DevOps has vast potential to help government. Today, software is the basis for the majority of public services, and officials are under pressure to bring new offerings to constituents quickly or update services in accordance with changes in law, regulation or public mandates.
This permanent state of service flux, which has challenged government IT departments for years, is an ideal match for DevOps. That’s because DevOps upends the notion that stability and speed are mutually exclusive. In fact, speed requires stability, and DevOps helps to reduce risk while offering the velocity that state and local agencies are looking for.
Here are four keys to successfully implementing DevOps within state and local agencies.
1. Start small.
Because DevOps represents such a cultural departure from government IT practice today, I suggest agencies trial small DevOps projects first and demonstrate success before adopting them more widely. Making a wholesale shift to DevOps overnight could risk failure. Work in smaller chunks that can deliver quick wins that help display the power and benefit of agile DevOps practices.
2. Gain support from the top.
In the words of Adrian Cockroft, the lead architect of Netflix, “DevOps is fundamentally a reorganization.” Modifying any government structure, with its deeply ingrained ways of working and intricate web of workers and contractors, is a challenge — so senior support at the outset is a must. Managers should encourage and drive their staff to embrace this cultural shift, which represents a new way of working that can positively impact the entire organization.
3. Get rid of constraints.
Government agencies should consider how to tackle constraints — the everyday barriers to getting services to market quickly and efficiently. Constraints can be addressed in a number of ways, from creating new architectures or implementing coding changes, to integrating data sources. The IT department can also, for example, create a shared services model through which development, operations and other teams can access common knowledge and tools, enabling them to work faster and more efficiently.
4. Perform “blameless post-mortems” to assess a project’s effectiveness.
Another best practice, which is already embraced by some government organizations, is a “blameless post-mortem” held at the conclusion of an outage, which often happens when production fails or software goes down. Such forums bring together a cross-section of stakeholders to assess why the outage took place. Blameless post-mortems involve analyzing points of failure and discussion of how to resolve them through process or technology changes without finger pointing. They’re a great way to drive continuous improvement.
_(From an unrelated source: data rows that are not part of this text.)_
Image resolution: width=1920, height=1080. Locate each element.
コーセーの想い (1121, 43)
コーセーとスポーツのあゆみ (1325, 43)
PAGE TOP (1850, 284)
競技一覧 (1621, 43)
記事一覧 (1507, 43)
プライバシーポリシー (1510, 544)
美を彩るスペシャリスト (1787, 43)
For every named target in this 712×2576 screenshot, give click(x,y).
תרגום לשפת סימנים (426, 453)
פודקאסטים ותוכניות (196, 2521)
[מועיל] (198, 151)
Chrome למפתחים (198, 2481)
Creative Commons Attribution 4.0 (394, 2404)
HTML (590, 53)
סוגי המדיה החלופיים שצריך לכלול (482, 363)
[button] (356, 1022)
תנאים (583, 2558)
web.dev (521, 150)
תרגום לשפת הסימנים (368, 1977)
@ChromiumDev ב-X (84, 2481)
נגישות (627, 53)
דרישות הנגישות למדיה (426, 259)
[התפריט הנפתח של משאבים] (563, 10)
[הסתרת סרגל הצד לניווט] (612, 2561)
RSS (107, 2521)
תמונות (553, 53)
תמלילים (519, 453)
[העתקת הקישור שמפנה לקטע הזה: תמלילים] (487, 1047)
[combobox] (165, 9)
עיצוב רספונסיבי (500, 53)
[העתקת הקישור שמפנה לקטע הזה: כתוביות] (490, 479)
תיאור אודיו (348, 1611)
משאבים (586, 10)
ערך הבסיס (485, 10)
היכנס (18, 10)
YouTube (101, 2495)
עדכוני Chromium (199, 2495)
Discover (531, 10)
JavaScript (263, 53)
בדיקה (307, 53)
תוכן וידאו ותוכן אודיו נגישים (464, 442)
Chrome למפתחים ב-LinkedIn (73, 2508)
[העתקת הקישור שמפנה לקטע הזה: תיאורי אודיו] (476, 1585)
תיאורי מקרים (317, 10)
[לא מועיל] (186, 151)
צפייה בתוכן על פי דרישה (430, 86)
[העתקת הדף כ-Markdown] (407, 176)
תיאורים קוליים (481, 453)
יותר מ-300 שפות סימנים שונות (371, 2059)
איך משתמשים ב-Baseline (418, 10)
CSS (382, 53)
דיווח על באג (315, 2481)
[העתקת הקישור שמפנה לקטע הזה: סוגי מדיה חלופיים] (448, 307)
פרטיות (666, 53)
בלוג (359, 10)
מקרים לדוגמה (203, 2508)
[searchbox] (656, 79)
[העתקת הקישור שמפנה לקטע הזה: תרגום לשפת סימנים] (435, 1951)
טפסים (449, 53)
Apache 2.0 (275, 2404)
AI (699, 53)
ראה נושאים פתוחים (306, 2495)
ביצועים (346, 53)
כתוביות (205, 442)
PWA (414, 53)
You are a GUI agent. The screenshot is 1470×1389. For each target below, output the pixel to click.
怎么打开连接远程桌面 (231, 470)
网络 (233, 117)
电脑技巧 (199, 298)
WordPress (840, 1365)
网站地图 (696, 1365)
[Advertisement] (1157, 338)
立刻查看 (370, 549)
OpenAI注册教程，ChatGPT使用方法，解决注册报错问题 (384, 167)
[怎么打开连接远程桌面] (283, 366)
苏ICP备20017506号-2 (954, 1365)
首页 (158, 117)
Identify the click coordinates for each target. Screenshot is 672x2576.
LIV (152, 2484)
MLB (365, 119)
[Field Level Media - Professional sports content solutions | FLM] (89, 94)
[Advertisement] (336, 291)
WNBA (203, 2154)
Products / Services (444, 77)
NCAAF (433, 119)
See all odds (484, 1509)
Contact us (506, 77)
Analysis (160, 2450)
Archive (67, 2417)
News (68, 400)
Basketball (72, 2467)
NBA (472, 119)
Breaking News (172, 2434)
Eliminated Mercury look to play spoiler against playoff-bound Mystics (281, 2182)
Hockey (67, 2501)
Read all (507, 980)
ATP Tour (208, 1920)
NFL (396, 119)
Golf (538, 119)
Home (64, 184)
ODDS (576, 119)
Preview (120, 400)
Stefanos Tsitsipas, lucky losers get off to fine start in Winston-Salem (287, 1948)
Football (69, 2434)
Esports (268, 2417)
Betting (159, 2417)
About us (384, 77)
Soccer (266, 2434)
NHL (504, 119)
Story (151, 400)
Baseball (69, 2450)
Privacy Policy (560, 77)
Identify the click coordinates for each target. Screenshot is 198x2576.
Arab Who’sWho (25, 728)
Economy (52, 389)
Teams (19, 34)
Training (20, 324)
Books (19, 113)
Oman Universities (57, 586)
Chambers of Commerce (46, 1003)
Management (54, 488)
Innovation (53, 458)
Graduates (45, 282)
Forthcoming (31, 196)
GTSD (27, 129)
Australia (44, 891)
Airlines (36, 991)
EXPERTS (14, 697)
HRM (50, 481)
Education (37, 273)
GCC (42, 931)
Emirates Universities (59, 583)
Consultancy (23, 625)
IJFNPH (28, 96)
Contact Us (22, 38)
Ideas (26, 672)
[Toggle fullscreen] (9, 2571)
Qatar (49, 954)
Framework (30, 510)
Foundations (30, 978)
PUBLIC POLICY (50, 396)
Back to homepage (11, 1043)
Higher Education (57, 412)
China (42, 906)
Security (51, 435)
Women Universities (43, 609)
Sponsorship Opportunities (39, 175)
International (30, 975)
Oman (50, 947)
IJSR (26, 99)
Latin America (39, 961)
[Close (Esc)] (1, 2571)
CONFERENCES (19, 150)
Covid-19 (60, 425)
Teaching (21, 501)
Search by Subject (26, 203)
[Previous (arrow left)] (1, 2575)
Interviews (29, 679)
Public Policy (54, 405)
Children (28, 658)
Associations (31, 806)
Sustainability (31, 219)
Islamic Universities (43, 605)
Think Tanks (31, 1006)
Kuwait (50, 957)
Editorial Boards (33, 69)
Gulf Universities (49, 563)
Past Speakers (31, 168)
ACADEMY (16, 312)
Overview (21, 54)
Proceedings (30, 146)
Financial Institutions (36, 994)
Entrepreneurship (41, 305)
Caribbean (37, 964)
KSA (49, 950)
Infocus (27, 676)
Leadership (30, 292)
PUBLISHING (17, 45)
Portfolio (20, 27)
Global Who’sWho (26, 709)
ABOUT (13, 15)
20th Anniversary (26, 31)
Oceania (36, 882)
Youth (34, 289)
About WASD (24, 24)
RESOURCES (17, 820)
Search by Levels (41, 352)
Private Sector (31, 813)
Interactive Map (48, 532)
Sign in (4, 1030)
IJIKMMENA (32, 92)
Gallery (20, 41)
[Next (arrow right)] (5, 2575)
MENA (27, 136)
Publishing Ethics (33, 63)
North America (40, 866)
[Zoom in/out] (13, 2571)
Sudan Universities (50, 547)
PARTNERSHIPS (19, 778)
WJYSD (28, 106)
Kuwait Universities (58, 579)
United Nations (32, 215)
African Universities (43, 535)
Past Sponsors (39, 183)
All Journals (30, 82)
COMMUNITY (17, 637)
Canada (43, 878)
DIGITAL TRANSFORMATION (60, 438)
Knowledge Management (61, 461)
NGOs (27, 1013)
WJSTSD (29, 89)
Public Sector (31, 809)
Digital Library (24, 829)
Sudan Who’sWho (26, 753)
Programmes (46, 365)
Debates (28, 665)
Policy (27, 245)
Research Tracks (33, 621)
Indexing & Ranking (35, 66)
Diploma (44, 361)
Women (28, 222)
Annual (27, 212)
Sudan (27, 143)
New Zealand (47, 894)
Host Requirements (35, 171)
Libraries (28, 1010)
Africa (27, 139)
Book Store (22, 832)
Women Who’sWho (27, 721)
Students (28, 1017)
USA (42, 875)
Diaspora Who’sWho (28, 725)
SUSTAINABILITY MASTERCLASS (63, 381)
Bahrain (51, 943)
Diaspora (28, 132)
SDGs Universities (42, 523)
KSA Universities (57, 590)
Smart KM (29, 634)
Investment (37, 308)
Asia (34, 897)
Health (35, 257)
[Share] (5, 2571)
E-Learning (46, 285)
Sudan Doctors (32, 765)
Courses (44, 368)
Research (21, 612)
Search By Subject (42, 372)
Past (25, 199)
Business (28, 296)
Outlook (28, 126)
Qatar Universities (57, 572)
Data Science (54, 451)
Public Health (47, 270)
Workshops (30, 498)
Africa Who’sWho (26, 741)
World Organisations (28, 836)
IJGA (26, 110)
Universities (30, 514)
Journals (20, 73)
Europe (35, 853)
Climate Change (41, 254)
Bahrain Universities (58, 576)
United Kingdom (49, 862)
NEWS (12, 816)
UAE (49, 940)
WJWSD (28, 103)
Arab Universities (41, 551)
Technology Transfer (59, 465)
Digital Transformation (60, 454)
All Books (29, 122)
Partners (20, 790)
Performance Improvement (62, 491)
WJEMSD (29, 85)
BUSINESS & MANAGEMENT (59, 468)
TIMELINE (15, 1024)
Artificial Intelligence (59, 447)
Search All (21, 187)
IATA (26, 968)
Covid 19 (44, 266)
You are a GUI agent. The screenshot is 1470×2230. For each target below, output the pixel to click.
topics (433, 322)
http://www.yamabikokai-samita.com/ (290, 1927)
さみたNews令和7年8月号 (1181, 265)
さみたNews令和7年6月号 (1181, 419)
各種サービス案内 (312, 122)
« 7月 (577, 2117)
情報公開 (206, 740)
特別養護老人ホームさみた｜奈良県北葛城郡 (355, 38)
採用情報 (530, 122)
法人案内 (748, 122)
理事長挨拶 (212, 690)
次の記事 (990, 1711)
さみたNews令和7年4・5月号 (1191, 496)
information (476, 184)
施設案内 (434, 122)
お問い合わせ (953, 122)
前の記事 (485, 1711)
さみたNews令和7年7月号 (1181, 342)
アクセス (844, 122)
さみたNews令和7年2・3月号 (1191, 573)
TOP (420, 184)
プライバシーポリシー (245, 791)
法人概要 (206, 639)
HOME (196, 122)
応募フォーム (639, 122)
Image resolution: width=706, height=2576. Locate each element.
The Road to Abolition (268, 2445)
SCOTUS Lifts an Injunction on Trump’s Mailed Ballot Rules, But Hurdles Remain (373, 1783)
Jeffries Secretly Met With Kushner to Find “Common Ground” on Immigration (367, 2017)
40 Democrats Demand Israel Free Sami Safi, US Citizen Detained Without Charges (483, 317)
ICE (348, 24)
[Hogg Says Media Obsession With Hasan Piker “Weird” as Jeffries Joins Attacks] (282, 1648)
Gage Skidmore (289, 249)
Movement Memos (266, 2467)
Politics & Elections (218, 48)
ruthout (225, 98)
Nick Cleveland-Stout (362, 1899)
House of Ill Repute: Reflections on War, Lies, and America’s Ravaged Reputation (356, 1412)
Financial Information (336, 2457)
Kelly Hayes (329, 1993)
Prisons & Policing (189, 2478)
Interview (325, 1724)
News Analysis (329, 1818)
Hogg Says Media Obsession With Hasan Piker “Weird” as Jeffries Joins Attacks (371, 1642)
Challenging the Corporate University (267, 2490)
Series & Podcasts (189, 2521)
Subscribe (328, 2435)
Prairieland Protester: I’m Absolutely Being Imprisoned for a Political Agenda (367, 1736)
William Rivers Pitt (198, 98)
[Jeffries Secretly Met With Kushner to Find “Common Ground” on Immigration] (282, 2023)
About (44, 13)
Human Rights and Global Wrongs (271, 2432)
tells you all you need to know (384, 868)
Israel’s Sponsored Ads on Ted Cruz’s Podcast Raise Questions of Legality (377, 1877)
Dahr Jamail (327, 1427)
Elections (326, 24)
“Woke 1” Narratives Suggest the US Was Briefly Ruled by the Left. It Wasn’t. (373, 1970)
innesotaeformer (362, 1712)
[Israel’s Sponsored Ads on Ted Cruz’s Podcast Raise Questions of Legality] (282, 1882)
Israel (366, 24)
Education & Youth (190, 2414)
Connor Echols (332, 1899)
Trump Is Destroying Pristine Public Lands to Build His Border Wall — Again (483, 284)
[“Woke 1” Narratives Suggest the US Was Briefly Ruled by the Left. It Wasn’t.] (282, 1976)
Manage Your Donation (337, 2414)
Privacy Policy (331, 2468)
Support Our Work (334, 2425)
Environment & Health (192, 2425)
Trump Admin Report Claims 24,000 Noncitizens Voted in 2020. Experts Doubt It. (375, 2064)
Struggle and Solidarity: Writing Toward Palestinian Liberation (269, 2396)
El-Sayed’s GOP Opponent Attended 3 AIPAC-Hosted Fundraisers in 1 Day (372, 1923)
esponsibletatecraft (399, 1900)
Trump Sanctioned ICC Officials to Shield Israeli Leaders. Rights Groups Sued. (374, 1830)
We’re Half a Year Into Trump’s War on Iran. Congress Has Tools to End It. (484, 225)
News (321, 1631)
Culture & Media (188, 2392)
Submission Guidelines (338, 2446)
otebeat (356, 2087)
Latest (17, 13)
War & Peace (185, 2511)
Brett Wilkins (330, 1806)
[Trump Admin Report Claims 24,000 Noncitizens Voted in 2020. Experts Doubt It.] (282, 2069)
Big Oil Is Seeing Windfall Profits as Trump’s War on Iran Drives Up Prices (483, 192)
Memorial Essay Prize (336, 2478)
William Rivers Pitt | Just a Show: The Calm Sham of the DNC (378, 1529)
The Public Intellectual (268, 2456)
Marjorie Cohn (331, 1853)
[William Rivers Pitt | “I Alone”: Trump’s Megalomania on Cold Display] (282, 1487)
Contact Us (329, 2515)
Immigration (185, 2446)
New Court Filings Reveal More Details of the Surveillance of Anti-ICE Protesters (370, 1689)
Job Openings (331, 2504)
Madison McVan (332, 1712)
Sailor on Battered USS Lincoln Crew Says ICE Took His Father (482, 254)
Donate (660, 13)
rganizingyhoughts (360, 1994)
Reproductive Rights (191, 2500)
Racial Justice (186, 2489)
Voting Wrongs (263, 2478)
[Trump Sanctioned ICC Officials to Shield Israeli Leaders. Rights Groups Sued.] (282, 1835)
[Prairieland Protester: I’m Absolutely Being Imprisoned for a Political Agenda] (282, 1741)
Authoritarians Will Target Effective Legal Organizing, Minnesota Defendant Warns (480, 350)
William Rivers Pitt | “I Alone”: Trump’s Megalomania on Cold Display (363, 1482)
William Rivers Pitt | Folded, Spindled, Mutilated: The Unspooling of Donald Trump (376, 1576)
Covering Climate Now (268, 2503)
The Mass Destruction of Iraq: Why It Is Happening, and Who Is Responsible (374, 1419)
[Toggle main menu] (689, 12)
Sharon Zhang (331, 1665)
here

We live in a smartphone and app-driven culture that has created a need for fast service and near immediate satisfaction. That doesn’t just apply to single-click ordering on retail sites — people expect the same type of service from their government agencies.
As such, state and local governments would be wise to seek inspiration and best practices from the private sector, where there are many great examples of the art of rapid delivery of services. DevOps can help drive that effort. Instituting DevOps cultures and structures can enable state and local agencies to deliver the variety, quality, and timeliness of public services that citizens have come to expect.